Regulators will pay particular attention to durability of response and quality-of-life measures as they review pelabresib data. Myelofibrosis is a small market in absolute numbers but carries high per-patient cost and complexity, and the FDA has shown it is willing to scrutinize new modifiers of JAK signaling closely. That makes consistent, clinically meaningful improvements across multiple symptom domains a central part of pelabresib’s potential value story, beyond any narrow biomarker shifts. For US payers, quality-of-life metrics and transfusion reductions often matter as much as hard survival data when evaluating coverage for targeted hematology drugs.

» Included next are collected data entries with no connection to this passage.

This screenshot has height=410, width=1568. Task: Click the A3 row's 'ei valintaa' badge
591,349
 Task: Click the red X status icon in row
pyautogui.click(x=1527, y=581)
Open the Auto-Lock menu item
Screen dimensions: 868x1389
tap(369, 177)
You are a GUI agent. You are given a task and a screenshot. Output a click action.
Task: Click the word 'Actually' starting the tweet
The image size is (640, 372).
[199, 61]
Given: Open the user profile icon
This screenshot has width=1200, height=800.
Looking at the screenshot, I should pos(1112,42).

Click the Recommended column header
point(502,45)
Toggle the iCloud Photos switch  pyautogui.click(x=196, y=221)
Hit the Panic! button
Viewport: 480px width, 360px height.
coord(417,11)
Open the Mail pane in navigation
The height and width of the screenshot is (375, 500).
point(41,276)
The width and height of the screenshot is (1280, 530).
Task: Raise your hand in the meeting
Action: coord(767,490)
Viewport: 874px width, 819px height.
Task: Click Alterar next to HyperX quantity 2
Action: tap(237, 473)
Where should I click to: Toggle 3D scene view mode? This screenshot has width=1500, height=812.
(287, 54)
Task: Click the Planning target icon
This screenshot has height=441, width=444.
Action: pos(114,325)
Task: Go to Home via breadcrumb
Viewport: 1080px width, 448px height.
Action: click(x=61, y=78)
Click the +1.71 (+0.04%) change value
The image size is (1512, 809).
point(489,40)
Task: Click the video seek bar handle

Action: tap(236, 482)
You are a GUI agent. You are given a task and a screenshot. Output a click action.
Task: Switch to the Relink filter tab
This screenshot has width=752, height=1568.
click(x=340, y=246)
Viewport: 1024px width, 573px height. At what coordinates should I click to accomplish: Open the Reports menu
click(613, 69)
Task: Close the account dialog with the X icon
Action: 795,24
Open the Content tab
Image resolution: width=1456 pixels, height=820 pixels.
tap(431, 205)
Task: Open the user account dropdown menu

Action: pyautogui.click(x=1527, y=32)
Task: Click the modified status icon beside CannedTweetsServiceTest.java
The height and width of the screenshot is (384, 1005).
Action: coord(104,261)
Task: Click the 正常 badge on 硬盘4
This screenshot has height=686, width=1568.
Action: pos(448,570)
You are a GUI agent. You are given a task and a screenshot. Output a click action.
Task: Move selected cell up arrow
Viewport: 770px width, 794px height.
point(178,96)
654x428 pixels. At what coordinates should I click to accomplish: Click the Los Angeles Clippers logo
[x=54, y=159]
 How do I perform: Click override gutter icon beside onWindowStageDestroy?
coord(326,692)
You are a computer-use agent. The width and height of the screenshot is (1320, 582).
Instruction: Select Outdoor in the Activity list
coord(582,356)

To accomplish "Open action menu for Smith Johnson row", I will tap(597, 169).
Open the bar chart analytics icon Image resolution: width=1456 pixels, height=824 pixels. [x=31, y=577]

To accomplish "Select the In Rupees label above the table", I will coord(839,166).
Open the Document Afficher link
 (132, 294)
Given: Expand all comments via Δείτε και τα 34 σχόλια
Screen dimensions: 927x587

MorphoSys AG and its stock context
MorphoSys AG is a German biotech company headquartered in Planegg near Munich, historically focused on antibody technologies but increasingly known to US investors for its hematology pipeline, including pelabresib. The company has reoriented its strategy toward late-stage oncology assets, narrowing the portfolio to concentrate capital and clinical resources on a few programs with clear regulatory paths. For US retail investors, pelabresib sits alongside other hematology products as part of a medium-term story about whether MorphoSys can translate late-stage clinical data into durable commercial revenue.
In US markets, MorphoSys AG stock (NASDAQ: MOR, ISIN DE0006632003) trades as an ADR and reflects investor expectations around pelabresib’s Phase 3 results, potential FDA filing, and ultimate uptake in the US myelofibrosis community.
Key facts on Pelabresib
- Product: Pelabresib (investigational BET inhibitor)
- Manufacturer: MorphoSys AG
- Category: Accessories & Components (oncology pipeline drug)
- Launch: Not yet commercially launched; in Phase 3 development for myelofibrosis
- MSRP / Price: Not available; pricing to be determined if approved
- Availability: Accessible only via clinical trials, including at selected US cancer centers
- Target audience: Adult patients diagnosed with myelofibrosis who are candidates for JAK inhibitor-based therapy
- Standout / USP: Designed as an oral BET inhibitor to be combined with JAK inhibitors to improve spleen and symptom outcomes in myelofibrosis
This article was AI-assisted and editorially reviewed. Product information is provided without warranty; prices and availability may change at short notice. Not investment advice and not a buy or sell recommendation. Securities trading carries risks up to total loss.